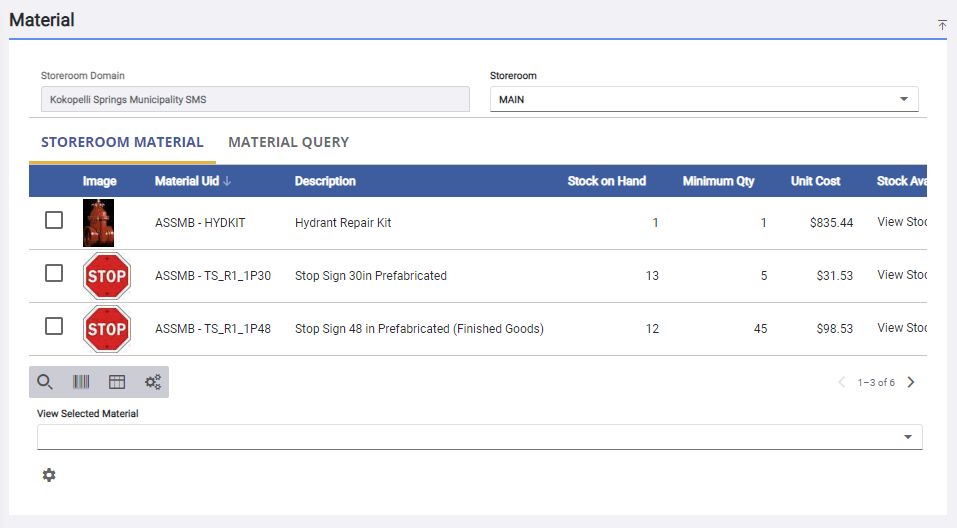Screen dimensions: 957x528
Task: Select the Storeroom Material tab
Action: 122,142
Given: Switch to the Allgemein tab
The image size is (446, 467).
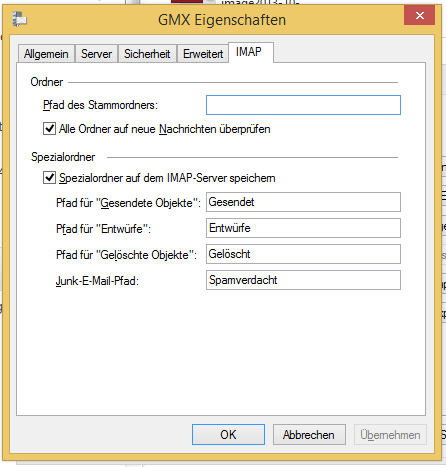Looking at the screenshot, I should (46, 54).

◇ ◇ ◇ ◇ ◇

[TASK STATEMENT] The pictures stay out; repeat exactly the lines from the one with "Given: Switch to the Allgemein tab" to the end of the entries above, and nothing else.

[ANSWER BOX]
Given: Switch to the Allgemein tab
The image size is (446, 467).
Looking at the screenshot, I should (46, 54).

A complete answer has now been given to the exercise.